BMN 701-mediated receptor redistribution is responsible for increased uptake

Abstract

BMN 701 is a novel chimeric fusion protein of Insulin-like Growth Factor 2 (IGF-2) and acid alpha-glucosidase (GAA) that is now being tested in the clinic for the treatment of Pompe disease. BMN 701 was designed to improve delivery of GAA to the lysosome of muscle cells by fusing a high affinity ligand for the cation independent mannose-6phosphate receptor (CI-MPR) to GAA. In uptake experiments with rat L6 myoblasts, the Kuptake improvedmarkedly compared to untagged rhGAA, a predicted consequence of higher affinity binding to the CI-MPR. Additionally, the total amount of BMN 701 taken up by cells (system capacity) was doubled compared to rhGAA. This surprising observation could be explained by a phenomenon reported previously, namely that IGF-1 and IGF-2 can induce a signaling cascade resulting in redistribution of the CI-MPR so as to increase the quantity of the CI-MPR on the cell surface.
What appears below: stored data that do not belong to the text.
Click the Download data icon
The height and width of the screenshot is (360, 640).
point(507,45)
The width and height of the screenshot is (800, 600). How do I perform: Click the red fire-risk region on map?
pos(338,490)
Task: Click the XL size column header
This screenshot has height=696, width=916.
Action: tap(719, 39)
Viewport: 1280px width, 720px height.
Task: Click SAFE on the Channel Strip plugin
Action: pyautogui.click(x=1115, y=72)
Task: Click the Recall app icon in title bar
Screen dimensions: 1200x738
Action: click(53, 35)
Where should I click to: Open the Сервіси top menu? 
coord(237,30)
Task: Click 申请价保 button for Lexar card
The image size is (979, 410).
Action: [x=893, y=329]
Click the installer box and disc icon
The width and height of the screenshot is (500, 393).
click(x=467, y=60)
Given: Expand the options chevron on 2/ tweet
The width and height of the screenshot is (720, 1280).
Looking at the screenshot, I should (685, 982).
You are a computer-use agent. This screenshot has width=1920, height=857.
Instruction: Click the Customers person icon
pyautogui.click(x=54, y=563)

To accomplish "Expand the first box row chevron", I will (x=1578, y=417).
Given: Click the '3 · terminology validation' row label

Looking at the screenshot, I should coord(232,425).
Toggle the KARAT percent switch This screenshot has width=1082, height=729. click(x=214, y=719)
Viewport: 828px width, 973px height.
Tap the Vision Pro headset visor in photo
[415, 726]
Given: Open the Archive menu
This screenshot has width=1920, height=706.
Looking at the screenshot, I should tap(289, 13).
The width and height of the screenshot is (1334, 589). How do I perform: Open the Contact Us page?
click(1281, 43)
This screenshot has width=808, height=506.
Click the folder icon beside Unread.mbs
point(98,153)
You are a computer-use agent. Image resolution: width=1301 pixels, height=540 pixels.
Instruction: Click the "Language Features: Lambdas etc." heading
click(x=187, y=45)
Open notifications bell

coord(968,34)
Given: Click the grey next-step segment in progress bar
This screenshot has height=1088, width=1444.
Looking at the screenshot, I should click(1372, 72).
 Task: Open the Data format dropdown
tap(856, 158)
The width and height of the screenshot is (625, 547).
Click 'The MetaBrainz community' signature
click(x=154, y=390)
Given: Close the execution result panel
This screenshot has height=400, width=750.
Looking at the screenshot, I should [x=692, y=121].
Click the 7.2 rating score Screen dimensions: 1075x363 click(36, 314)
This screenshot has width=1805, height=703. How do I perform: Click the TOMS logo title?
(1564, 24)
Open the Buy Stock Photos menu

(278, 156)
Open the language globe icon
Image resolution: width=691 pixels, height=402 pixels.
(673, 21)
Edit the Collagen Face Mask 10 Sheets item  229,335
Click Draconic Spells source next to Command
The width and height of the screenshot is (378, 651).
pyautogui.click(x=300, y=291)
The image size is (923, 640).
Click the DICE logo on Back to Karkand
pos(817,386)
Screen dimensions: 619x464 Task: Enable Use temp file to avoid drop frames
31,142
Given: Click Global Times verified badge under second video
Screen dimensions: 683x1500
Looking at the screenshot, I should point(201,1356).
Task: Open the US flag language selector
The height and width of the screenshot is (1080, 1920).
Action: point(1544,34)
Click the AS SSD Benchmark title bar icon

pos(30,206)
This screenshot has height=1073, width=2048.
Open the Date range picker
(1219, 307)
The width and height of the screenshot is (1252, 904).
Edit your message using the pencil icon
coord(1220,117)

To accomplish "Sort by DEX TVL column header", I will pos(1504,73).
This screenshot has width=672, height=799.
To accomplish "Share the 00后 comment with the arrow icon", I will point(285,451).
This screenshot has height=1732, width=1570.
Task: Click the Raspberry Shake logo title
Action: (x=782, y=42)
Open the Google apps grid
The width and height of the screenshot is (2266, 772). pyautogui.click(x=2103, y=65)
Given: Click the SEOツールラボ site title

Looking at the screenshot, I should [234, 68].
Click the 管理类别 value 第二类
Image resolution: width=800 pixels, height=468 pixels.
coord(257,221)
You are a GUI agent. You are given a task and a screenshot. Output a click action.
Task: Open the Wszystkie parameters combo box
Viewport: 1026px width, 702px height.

We have investigated the ability of BMN 701 to do the same. In vitro, we find: i) BMN 701 can bind to the IGF-1 receptor; ii) BMN 701 can transduce a signaling cascade from the IGF-1 receptor; iii) the elevated system capacity of BMN701 is dependent on this signaling from the IGF-1 receptor; and iv) system capacity for uptake of untagged rhGAA can be increased by IGF-1. These results are consistent with the higher system capacity resulting from tag-dependent signaling. This novel attribute of BMN 701 may contribute to its enhanced ability to reverse glycogen storage in Pompe mice.